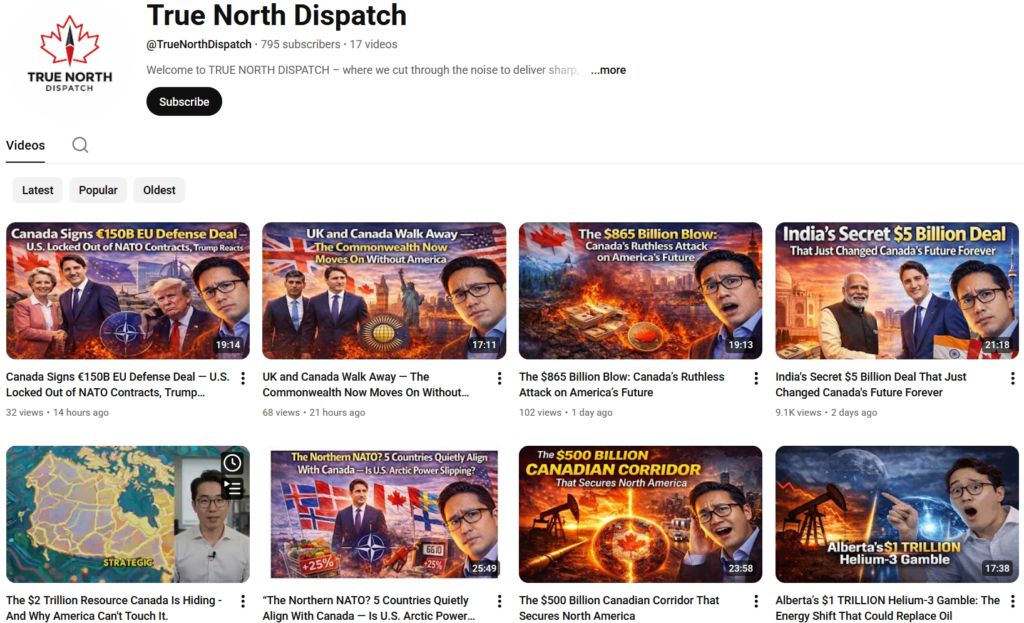Expand channel description with ...more
This screenshot has height=623, width=1024.
click(608, 70)
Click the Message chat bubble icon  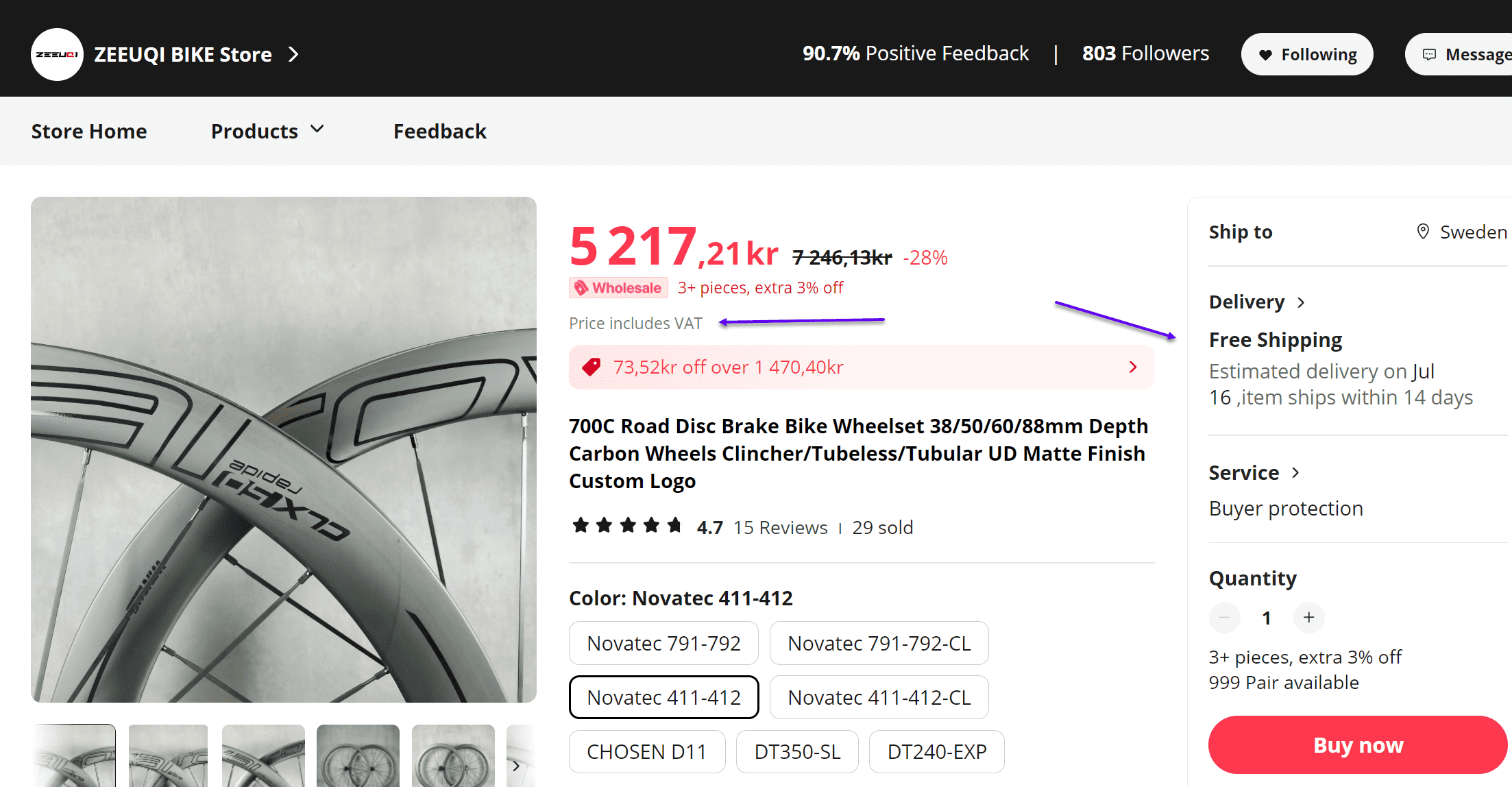coord(1429,55)
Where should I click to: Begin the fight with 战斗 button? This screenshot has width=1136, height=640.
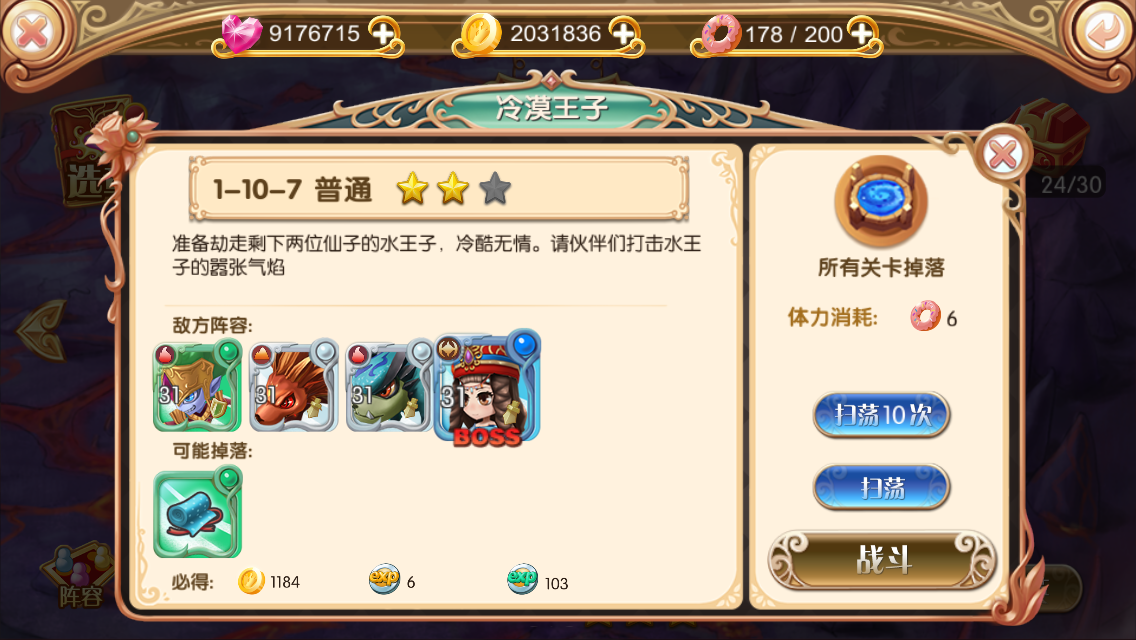pos(882,560)
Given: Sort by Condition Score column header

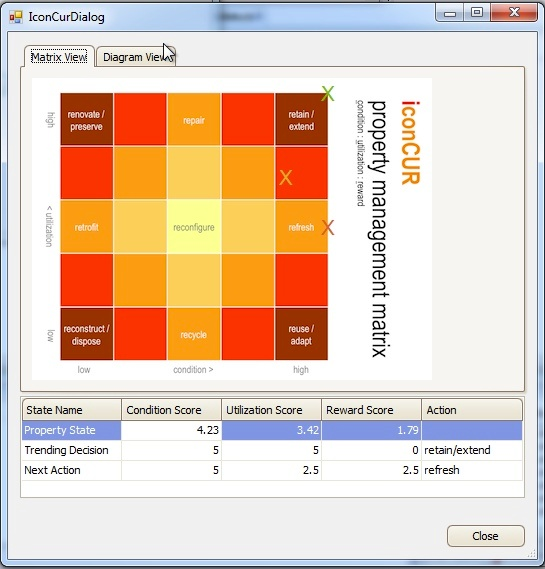Looking at the screenshot, I should coord(171,410).
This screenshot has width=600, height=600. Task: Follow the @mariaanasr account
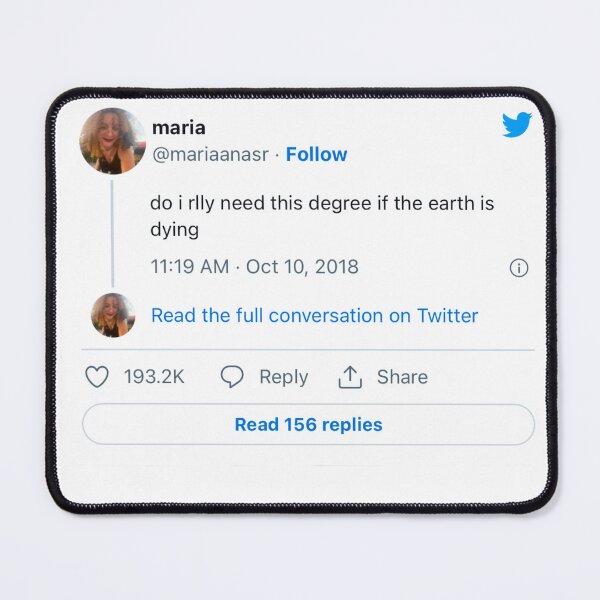(316, 155)
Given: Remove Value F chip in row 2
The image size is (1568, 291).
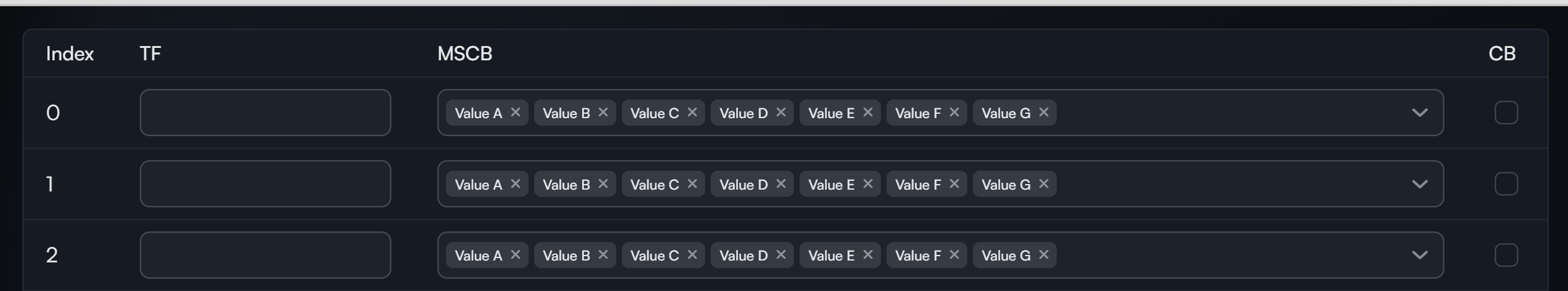Looking at the screenshot, I should click(954, 255).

■ ASSIGNMENT ■
Copy exactly the lines from the line holding "Where should I" to the final line of the listing, and leave the pictures out.

■ PROBLEM SOLUTION ■
Where should I click to: Begin the fight with 战斗 button? This screenshot has width=1136, height=640.
pos(882,560)
Given: Sort by Condition Score column header

Looking at the screenshot, I should coord(171,410).
This screenshot has width=600, height=600. Task: Follow the @mariaanasr account
(316, 155)
Given: Remove Value F chip in row 2
The image size is (1568, 291).
Looking at the screenshot, I should click(954, 255).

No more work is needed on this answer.